* _OBJECTIVE_:
Copy out each of the following entries word for word, leaving nothing out and changing nothing.

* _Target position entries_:
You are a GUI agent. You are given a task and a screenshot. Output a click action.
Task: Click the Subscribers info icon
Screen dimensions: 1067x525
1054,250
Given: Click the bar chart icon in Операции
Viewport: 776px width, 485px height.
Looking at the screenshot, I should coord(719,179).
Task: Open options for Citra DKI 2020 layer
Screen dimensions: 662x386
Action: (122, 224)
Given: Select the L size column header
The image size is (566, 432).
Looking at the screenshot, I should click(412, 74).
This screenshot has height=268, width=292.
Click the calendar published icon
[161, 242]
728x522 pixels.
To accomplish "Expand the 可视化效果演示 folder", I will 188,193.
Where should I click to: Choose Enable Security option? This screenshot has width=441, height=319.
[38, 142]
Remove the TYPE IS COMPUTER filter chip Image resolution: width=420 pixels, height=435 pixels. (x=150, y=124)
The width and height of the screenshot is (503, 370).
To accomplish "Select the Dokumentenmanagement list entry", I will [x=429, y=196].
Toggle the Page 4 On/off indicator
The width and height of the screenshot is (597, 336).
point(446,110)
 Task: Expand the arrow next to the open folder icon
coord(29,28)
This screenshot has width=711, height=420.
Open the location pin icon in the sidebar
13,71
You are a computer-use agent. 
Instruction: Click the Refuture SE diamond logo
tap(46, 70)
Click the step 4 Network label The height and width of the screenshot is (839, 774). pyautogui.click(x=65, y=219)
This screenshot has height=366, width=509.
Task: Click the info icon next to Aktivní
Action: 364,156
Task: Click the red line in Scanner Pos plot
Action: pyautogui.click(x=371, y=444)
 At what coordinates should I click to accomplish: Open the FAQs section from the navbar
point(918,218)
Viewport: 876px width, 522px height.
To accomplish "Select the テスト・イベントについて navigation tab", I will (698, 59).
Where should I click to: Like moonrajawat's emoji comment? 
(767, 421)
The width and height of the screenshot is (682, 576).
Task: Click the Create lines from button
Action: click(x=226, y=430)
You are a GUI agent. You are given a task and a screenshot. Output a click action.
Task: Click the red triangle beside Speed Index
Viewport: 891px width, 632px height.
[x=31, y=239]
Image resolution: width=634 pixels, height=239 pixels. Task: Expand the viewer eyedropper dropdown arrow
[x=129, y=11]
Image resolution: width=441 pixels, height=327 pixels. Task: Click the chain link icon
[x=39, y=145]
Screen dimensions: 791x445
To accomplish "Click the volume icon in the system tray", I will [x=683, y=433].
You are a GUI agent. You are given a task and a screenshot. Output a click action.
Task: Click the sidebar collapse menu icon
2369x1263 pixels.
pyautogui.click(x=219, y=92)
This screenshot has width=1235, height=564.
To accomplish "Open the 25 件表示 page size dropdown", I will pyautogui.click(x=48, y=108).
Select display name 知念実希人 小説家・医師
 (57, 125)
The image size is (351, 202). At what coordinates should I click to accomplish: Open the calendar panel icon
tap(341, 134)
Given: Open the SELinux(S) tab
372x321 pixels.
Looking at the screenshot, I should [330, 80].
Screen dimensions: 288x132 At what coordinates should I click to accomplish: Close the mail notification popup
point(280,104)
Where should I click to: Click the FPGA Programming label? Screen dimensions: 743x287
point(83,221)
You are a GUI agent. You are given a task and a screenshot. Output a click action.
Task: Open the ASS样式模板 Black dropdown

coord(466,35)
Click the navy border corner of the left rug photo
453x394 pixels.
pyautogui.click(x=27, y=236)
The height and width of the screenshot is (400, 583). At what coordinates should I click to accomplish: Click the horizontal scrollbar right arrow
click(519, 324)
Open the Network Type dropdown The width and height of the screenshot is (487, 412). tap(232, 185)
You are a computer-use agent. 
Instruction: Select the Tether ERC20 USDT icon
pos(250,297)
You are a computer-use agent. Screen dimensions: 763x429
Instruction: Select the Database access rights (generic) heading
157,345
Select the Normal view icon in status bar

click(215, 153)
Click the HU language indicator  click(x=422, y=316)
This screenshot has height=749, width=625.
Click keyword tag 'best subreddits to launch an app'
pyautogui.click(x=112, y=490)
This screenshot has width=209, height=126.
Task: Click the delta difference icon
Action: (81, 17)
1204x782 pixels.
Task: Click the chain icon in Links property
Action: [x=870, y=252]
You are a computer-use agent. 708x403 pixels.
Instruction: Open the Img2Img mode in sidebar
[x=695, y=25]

* _SOLUTION BELOW_:
You are a GUI agent. You are given a task and a screenshot. Output a click action.
Task: Click the Subscribers info icon
Screen dimensions: 1067x525
1054,250
Given: Click the bar chart icon in Операции
Viewport: 776px width, 485px height.
Looking at the screenshot, I should coord(719,179).
Task: Open options for Citra DKI 2020 layer
Screen dimensions: 662x386
Action: (122, 224)
Given: Select the L size column header
The image size is (566, 432).
Looking at the screenshot, I should click(412, 74).
This screenshot has height=268, width=292.
Click the calendar published icon
[161, 242]
728x522 pixels.
To accomplish "Expand the 可视化效果演示 folder", I will 188,193.
Where should I click to: Choose Enable Security option? This screenshot has width=441, height=319.
[38, 142]
Remove the TYPE IS COMPUTER filter chip Image resolution: width=420 pixels, height=435 pixels. (x=150, y=124)
The width and height of the screenshot is (503, 370).
To accomplish "Select the Dokumentenmanagement list entry", I will [x=429, y=196].
Toggle the Page 4 On/off indicator
The width and height of the screenshot is (597, 336).
point(446,110)
 Task: Expand the arrow next to the open folder icon
coord(29,28)
This screenshot has width=711, height=420.
Open the location pin icon in the sidebar
13,71
You are a computer-use agent. 
Instruction: Click the Refuture SE diamond logo
tap(46, 70)
Click the step 4 Network label The height and width of the screenshot is (839, 774). pyautogui.click(x=65, y=219)
This screenshot has height=366, width=509.
Task: Click the info icon next to Aktivní
Action: 364,156
Task: Click the red line in Scanner Pos plot
Action: pyautogui.click(x=371, y=444)
 At what coordinates should I click to accomplish: Open the FAQs section from the navbar
point(918,218)
Viewport: 876px width, 522px height.
To accomplish "Select the テスト・イベントについて navigation tab", I will (698, 59).
Where should I click to: Like moonrajawat's emoji comment? 
(767, 421)
The width and height of the screenshot is (682, 576).
Task: Click the Create lines from button
Action: click(x=226, y=430)
You are a GUI agent. You are given a task and a screenshot. Output a click action.
Task: Click the red triangle beside Speed Index
Viewport: 891px width, 632px height.
[x=31, y=239]
Image resolution: width=634 pixels, height=239 pixels. Task: Expand the viewer eyedropper dropdown arrow
[x=129, y=11]
Image resolution: width=441 pixels, height=327 pixels. Task: Click the chain link icon
[x=39, y=145]
Screen dimensions: 791x445
To accomplish "Click the volume icon in the system tray", I will [x=683, y=433].
You are a GUI agent. You are given a task and a screenshot. Output a click action.
Task: Click the sidebar collapse menu icon
2369x1263 pixels.
pyautogui.click(x=219, y=92)
This screenshot has width=1235, height=564.
To accomplish "Open the 25 件表示 page size dropdown", I will pyautogui.click(x=48, y=108).
Select display name 知念実希人 小説家・医師
 (57, 125)
The image size is (351, 202). At what coordinates should I click to accomplish: Open the calendar panel icon
tap(341, 134)
Given: Open the SELinux(S) tab
372x321 pixels.
Looking at the screenshot, I should [330, 80].
Screen dimensions: 288x132 At what coordinates should I click to accomplish: Close the mail notification popup
point(280,104)
Where should I click to: Click the FPGA Programming label? Screen dimensions: 743x287
point(83,221)
You are a GUI agent. You are given a task and a screenshot. Output a click action.
Task: Open the ASS样式模板 Black dropdown

coord(466,35)
Click the navy border corner of the left rug photo
453x394 pixels.
pyautogui.click(x=27, y=236)
The height and width of the screenshot is (400, 583). At what coordinates should I click to accomplish: Click the horizontal scrollbar right arrow
click(519, 324)
Open the Network Type dropdown The width and height of the screenshot is (487, 412). tap(232, 185)
You are a computer-use agent. 
Instruction: Select the Tether ERC20 USDT icon
pos(250,297)
You are a computer-use agent. Screen dimensions: 763x429
Instruction: Select the Database access rights (generic) heading
157,345
Select the Normal view icon in status bar

click(215, 153)
Click the HU language indicator  click(x=422, y=316)
This screenshot has height=749, width=625.
Click keyword tag 'best subreddits to launch an app'
pyautogui.click(x=112, y=490)
This screenshot has width=209, height=126.
Task: Click the delta difference icon
Action: (81, 17)
1204x782 pixels.
Task: Click the chain icon in Links property
Action: [x=870, y=252]
You are a computer-use agent. 708x403 pixels.
Instruction: Open the Img2Img mode in sidebar
[x=695, y=25]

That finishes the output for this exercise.